At a time when the church was just beginning to deal with the reality of
clerical sexual abuse (the early 1990’s) we were encouraging our gay candidates
to avoid dealing with their sexuality openly, thereby enabling anyone with a
less than healthy approach to sexuality and celibacy to hide in secret.
After
a change in rector, I decided it was time to change our approach to celibacy
formation. I came out to our abbot,
Timothy Kelly, and to our new rector and seminary staff. I asked for their support to allow me to
begin addressing the concerns of gay seminarians as well as those of our
straight seminarians. We began a more
open discussion about the need to set boundaries in all our relationships, with
women and with men, depending on our own sexual orientation and what we knew
about ourselves as sexual persons preparing to live as celibates.
It
was also at this time that the monastic community at St. John’s Abbey began to
discover that several of our own men were being accused of sexually abusing students
in our Preparatory School and our University, as well as in the parishes we
served. The media frenzy that took place
as the result of those accusations was very difficult for the monks of St.
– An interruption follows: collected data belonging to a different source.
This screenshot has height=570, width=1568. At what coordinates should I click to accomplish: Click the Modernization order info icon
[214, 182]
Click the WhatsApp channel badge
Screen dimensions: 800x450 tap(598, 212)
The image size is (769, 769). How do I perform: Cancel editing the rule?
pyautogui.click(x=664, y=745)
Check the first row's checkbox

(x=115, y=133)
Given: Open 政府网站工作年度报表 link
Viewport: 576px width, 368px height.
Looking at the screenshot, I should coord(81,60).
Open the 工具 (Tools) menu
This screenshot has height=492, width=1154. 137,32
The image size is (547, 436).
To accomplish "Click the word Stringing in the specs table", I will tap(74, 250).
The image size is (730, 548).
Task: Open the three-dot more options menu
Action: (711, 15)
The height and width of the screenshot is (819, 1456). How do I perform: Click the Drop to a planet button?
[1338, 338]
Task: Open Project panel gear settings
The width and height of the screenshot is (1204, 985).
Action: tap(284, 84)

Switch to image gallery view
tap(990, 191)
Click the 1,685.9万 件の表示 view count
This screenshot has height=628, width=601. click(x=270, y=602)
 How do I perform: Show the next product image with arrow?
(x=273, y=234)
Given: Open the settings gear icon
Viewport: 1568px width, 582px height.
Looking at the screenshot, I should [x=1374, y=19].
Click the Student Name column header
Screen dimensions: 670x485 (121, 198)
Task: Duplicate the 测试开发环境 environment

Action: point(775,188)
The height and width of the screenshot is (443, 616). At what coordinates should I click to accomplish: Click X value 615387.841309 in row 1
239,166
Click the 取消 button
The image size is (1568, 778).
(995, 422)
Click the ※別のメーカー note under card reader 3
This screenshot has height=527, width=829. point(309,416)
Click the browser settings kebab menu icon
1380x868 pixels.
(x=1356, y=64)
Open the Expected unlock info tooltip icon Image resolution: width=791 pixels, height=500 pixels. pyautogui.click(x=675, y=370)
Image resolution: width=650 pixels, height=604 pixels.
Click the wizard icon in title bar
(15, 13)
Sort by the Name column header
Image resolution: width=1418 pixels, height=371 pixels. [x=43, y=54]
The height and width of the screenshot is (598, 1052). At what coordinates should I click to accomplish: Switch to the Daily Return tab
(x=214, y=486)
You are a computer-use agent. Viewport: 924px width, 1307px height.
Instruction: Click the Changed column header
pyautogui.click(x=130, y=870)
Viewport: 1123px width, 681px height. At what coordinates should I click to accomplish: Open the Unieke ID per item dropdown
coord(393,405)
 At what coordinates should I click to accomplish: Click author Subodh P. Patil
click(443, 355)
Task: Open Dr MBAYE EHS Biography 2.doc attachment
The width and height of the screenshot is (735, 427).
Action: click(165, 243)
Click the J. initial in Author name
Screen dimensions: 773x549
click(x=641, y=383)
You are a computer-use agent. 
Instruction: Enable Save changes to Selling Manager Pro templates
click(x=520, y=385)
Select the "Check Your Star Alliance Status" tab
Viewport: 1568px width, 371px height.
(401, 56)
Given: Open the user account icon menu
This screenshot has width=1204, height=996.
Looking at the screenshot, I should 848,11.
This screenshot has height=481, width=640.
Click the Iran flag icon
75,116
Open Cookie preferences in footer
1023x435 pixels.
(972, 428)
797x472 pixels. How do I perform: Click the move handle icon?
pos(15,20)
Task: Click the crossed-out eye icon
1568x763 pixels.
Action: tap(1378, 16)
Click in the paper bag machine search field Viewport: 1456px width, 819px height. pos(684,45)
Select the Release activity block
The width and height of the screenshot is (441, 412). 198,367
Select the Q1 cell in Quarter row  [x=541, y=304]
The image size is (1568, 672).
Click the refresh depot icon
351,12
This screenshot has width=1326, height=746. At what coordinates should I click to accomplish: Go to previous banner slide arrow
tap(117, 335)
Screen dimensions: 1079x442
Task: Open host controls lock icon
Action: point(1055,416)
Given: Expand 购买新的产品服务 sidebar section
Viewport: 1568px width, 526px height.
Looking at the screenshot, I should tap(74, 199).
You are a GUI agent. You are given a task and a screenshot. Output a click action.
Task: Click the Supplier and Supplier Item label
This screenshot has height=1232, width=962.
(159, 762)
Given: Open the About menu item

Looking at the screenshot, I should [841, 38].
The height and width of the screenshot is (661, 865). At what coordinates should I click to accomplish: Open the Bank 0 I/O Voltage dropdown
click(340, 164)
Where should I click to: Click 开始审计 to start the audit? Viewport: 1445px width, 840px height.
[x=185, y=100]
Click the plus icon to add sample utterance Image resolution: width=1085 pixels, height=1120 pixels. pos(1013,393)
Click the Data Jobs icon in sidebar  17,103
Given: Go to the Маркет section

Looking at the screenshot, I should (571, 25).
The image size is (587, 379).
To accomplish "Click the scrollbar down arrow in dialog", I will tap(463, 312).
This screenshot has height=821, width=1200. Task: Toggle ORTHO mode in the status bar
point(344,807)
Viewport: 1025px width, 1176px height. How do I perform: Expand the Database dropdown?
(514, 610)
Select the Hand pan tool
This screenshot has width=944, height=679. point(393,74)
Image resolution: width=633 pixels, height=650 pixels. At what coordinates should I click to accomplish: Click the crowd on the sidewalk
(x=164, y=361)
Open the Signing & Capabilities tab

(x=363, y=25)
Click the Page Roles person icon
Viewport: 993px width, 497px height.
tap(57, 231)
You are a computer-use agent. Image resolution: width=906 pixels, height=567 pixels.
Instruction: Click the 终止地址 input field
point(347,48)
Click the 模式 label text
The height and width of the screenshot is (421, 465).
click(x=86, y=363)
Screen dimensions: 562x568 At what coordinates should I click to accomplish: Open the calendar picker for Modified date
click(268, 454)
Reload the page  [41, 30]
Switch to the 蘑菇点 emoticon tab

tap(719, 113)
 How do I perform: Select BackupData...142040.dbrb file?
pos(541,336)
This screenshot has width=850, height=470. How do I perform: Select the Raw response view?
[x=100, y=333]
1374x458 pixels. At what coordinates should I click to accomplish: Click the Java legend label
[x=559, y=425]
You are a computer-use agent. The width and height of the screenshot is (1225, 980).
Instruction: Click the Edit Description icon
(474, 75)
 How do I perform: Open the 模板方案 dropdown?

John’s to deal with. All of a sudden, it
was difficult to be a monk of St. John’s, especially a gay monk. Since many, if not all of those accused of
abuse were believed to be gay, I found myself equating being gay with being an
abuser. Intellectually I knew that there
was no inherent connection between the two issues, but the official church
reaction to the abuse accusations said otherwise. A long buried sense of shame over my own sexual
orientation began to grow as I listened to some around me wonder if we had been
wrong to admit gay men as priests.
It
no longer felt OK to be honest about my sexual orientation. I still believed that openness and honesty
was necessary for healthy celibate formation, but it did not feel safe to be
honest. I had a deep conviction that we
were about to recreate the very conditions in the seminary that caused our
problems in the first place. My
frustration only increased when I was asked to take over as rector of the
seminary in 1997. Now I was responsible
to approach the bishops we served to recruit new students for our program. My shame and my frustration continued to grow
as my need to “support the party line” meant I had to give up trying to encourage
students to be honest. If I could not be
honest, how could I ask others to do so?
My shame turned into depression, as after two years as rector, I knew I
had to resign. Admitting to Abbot
Timothy that I had begun to experience suicidal thoughts, I asked to be
relieved of my duties as rector of St. John’s Seminary.
I
was so grateful when Abbot Timothy said “yes” that I allowed myself to think
that a change of job would solve everything for me. When Abbot Timothy asked me to move to our
monastery in the Bahamas to work in our high school down there, I agreed to go,
thinking that I would benefit from a “geographical cure.” Little did I know that I was going from “the
frying pan into the fire.” The culture
of the Bahamas is very homophobic. On top
of that, I found out about a month after I arrived that the one monk I felt
connected to in the community down there was dying from a liver disease. When he died in January 2000, I fell apart. After enduring panic attacks and sleepless
nights for several weeks, I broke down and begged Abbot Timothy for help.
Abbot
Timothy suggested that I go for an evaluation to a treatment center near
Toronto, Ontario, called the Southdown Institute. Their diagnosis was major clinical depression
and their recommendation was at least four months of residential
treatment. With Abbot Timothy’s
permission, I agreed to go to Southdown, eager to find the healing I knew I
needed.
The
six months that I spent at Southdown were the best six months of my life. There were very difficult days, but most of
the time I could tell I was getting at the source of my pain and I was getting
better. I became reacquainted with the
God who loves me unconditionally, and I learned that I did not have to try so
hard to be good. My spiritual director
at Southdown counseled me to “row the boat gently down the stream.” I could trust that God would take me where I
needed to go as long as I did not resist the process.
My
sexuality was an important factor in my own depression. I discovered that many of the priests and
brothers in treatment at Southdown were gay and most, if not all of us, were
trying to overcome the sense of shame we developed growing up in the Catholic
Church. We were told at Southdown that
sexuality, whether gay or straight, is a gift from God that is meant to be
“celebrated” even as celibates.
“Celebrate my sexuality? How do I
do that?” I asked one of my therapists.
His answer was, “You’ll find out.”
It was not a very helpful answer at the time, but he was right. I have come to celebrate my sexuality by
getting to know other gay Catholics, priests and lay people, single and
celibate, and those faithfully committed to a partner. Those relationships continue to affirm me in
my belief that my sexuality is good. It
IS a gift from God.
One
experience while I was at Southdown continues to remain a vivid memory for me,
inspiring my ministry still. On a Sunday
in July, one of my friends asked me to go with him to visit St. Mary’s Anglican
Church in Toronto. St. Mary’s had a
reputation for very “high” liturgy and my friend wanted to experience their
worship. I agreed to go because he
needed a companion, as we all did, to leave the grounds at Southdown. St. Mary’s reputation was well-deserved. There was more Latin and incense than I had
experienced for years in a Catholic Church.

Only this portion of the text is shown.